• _Extracted material_:
···
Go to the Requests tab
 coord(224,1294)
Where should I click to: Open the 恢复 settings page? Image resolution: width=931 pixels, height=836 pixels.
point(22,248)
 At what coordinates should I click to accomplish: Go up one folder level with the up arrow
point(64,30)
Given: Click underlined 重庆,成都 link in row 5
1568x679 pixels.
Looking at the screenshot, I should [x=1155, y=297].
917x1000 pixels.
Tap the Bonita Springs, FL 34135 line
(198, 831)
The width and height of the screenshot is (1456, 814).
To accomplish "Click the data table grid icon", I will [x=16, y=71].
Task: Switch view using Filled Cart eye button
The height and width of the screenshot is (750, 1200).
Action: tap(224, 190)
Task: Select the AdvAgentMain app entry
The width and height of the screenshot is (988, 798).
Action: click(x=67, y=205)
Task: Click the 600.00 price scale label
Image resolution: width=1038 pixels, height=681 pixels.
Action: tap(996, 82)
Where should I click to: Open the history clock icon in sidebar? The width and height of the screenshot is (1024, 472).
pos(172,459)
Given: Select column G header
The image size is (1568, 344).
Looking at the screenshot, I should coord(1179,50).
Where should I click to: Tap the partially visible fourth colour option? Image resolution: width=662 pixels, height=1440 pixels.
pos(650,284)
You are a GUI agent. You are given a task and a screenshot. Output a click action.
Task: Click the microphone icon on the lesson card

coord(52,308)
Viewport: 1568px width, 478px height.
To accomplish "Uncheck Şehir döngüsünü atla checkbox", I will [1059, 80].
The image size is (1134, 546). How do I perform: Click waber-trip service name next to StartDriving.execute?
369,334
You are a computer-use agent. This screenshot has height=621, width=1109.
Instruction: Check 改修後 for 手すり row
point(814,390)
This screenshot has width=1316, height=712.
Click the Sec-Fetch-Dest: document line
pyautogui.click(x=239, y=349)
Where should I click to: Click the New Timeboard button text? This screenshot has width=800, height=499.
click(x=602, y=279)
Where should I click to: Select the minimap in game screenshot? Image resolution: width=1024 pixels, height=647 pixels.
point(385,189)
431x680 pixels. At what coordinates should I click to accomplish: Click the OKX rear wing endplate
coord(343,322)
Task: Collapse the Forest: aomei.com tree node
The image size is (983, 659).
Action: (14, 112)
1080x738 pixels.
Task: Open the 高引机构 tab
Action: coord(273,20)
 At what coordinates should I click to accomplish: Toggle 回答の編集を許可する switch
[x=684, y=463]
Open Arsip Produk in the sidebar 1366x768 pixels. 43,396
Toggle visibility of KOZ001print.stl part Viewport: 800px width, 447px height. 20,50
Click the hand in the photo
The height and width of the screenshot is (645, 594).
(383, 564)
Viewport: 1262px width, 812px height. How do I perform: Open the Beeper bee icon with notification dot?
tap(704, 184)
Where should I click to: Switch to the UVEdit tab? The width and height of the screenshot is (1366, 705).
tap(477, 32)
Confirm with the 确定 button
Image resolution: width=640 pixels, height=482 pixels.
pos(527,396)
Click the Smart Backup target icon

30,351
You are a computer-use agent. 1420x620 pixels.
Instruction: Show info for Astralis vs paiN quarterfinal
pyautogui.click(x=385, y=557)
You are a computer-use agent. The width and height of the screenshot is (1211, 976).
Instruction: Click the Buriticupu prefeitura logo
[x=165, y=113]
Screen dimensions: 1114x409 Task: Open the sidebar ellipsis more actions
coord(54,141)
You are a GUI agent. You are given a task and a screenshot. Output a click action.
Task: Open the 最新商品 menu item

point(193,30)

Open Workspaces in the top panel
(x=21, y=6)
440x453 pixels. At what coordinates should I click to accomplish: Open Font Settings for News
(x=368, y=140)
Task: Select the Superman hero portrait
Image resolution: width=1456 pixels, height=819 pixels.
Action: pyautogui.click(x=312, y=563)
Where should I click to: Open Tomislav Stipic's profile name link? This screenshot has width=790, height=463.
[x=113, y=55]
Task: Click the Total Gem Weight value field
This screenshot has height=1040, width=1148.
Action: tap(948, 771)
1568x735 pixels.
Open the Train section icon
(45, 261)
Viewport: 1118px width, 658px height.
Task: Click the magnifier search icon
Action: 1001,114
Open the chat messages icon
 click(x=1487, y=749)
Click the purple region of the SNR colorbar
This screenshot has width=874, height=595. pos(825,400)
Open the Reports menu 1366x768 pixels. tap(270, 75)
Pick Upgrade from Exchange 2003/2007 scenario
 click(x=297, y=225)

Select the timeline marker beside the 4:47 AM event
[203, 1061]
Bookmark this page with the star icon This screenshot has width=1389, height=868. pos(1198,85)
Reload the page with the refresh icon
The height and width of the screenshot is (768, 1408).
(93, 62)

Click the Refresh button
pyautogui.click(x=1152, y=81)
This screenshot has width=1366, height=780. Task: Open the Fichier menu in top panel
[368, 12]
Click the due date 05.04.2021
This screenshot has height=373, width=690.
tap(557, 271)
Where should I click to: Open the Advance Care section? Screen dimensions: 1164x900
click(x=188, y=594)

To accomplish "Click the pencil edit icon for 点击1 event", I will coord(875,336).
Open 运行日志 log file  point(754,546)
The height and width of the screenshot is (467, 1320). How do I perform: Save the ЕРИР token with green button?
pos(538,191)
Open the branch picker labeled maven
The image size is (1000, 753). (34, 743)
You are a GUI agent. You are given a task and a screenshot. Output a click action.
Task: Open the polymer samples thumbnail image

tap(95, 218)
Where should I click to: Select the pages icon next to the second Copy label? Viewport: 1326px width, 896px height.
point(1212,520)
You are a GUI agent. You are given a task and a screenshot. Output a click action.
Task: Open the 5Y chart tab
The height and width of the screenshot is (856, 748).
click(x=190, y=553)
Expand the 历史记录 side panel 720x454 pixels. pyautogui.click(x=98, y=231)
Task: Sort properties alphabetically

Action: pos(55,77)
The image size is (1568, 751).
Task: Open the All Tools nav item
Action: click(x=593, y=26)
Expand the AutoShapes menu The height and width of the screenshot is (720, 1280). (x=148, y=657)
···
• _Work task_:
Among the lines above, find those with the word "Expand". Copy them.

• _Task result_:
Expand the 历史记录 side panel 720x454 pixels. pyautogui.click(x=98, y=231)
Expand the AutoShapes menu The height and width of the screenshot is (720, 1280). (x=148, y=657)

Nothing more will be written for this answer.